**Required work**
Filter this listing down to the lines that contain the word "will", and copy them.

════════

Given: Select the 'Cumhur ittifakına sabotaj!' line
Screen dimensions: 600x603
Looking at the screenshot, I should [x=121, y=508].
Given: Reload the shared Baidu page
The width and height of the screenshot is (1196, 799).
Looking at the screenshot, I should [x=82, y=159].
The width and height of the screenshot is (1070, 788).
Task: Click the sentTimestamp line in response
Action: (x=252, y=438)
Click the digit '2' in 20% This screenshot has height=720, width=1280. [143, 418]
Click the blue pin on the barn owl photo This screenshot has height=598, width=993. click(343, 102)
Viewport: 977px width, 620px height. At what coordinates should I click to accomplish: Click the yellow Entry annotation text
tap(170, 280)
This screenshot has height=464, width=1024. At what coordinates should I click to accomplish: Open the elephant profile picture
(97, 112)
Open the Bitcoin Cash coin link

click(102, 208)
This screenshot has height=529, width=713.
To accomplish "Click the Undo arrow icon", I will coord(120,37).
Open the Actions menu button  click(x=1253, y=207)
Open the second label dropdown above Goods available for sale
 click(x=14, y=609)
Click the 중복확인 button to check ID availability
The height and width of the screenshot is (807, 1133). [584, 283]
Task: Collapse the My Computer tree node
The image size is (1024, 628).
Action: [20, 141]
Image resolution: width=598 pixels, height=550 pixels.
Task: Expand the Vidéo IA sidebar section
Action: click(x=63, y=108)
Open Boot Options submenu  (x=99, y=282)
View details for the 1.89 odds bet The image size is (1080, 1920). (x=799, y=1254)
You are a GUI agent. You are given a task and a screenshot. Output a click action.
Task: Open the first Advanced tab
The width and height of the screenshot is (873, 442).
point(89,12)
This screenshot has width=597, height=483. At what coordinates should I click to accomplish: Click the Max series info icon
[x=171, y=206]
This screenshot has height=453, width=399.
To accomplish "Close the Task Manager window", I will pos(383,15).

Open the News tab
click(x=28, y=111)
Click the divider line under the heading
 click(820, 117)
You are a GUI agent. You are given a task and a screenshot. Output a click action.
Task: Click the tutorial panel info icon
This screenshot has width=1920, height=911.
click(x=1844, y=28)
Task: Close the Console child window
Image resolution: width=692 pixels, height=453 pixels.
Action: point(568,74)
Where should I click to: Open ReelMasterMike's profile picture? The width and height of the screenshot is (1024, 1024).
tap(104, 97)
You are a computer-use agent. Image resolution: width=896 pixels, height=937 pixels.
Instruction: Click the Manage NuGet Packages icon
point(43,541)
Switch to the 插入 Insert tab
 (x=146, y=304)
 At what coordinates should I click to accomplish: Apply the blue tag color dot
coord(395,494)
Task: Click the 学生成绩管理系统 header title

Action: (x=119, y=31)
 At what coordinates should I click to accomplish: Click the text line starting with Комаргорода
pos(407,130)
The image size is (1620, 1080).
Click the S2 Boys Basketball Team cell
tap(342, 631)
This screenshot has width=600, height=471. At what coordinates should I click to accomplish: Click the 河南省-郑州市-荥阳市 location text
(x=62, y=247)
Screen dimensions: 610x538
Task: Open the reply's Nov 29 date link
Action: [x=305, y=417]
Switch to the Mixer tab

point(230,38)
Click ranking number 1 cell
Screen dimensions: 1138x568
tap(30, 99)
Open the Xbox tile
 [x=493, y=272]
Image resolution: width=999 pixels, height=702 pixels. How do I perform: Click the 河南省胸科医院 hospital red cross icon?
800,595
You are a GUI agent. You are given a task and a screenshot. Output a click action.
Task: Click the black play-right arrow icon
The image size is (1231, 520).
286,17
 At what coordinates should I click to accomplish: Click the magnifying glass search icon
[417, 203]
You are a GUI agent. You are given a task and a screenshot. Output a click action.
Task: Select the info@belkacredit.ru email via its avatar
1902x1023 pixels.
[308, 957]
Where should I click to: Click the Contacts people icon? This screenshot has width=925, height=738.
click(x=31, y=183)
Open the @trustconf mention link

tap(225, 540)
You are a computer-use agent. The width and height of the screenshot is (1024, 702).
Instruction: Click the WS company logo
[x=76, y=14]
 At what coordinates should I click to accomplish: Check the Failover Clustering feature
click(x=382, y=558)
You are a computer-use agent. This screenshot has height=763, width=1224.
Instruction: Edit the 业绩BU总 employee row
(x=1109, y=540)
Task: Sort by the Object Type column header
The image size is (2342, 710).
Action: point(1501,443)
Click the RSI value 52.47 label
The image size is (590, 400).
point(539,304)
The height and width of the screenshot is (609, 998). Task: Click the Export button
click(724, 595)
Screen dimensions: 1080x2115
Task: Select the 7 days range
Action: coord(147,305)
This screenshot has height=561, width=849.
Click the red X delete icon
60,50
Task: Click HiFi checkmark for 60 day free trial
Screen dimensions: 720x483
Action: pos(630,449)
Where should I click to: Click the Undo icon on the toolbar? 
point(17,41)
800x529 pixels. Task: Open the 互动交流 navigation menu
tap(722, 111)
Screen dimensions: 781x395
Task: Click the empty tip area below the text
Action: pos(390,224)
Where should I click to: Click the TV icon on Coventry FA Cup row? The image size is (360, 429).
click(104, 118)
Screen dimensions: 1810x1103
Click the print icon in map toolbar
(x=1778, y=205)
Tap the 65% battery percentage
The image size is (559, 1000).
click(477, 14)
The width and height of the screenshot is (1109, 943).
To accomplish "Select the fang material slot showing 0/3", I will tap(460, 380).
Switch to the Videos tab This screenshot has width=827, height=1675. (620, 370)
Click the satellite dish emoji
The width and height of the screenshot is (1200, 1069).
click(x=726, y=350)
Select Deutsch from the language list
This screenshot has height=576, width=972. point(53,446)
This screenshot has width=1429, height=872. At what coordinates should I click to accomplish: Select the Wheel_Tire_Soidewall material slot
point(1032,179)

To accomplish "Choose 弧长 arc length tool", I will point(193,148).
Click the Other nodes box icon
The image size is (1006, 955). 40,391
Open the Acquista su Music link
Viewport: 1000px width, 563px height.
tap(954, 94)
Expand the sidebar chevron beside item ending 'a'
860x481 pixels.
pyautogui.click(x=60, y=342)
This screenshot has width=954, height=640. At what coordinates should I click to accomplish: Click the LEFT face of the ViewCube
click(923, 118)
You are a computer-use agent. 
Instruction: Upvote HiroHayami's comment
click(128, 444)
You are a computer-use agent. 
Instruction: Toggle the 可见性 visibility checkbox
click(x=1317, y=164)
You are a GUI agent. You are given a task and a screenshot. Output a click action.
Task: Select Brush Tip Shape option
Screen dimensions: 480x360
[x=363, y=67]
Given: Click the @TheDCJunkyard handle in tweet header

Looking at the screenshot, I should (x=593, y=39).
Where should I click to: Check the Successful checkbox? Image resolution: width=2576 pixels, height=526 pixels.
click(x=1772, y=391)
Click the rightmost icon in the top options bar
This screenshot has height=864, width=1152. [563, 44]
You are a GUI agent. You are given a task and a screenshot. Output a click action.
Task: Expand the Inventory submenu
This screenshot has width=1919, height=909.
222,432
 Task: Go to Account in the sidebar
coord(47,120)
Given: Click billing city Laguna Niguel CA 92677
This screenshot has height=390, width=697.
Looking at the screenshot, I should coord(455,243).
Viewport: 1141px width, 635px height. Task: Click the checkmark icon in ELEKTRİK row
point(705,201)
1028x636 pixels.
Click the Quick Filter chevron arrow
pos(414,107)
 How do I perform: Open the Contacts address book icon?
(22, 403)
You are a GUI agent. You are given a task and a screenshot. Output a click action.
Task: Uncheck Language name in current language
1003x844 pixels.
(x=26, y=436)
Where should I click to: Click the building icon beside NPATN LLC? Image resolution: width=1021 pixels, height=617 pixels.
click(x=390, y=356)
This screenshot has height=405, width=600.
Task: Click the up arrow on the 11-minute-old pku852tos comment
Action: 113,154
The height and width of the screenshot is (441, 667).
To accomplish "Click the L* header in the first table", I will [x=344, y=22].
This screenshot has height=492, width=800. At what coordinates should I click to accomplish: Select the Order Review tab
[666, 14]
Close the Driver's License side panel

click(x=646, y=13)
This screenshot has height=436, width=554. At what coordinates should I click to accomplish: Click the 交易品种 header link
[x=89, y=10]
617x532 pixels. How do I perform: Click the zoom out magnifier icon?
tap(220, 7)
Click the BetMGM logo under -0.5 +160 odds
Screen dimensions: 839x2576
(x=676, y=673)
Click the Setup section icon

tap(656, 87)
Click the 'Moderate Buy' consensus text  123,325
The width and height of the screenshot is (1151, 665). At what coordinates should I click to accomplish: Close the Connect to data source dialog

════════

**Response below**
To accomplish "Click the Undo arrow icon", I will coord(120,37).
To accomplish "Close the Task Manager window", I will pos(383,15).
To accomplish "Select the fang material slot showing 0/3", I will tap(460, 380).
To accomplish "Choose 弧长 arc length tool", I will point(193,148).
To accomplish "Click the L* header in the first table", I will [x=344, y=22].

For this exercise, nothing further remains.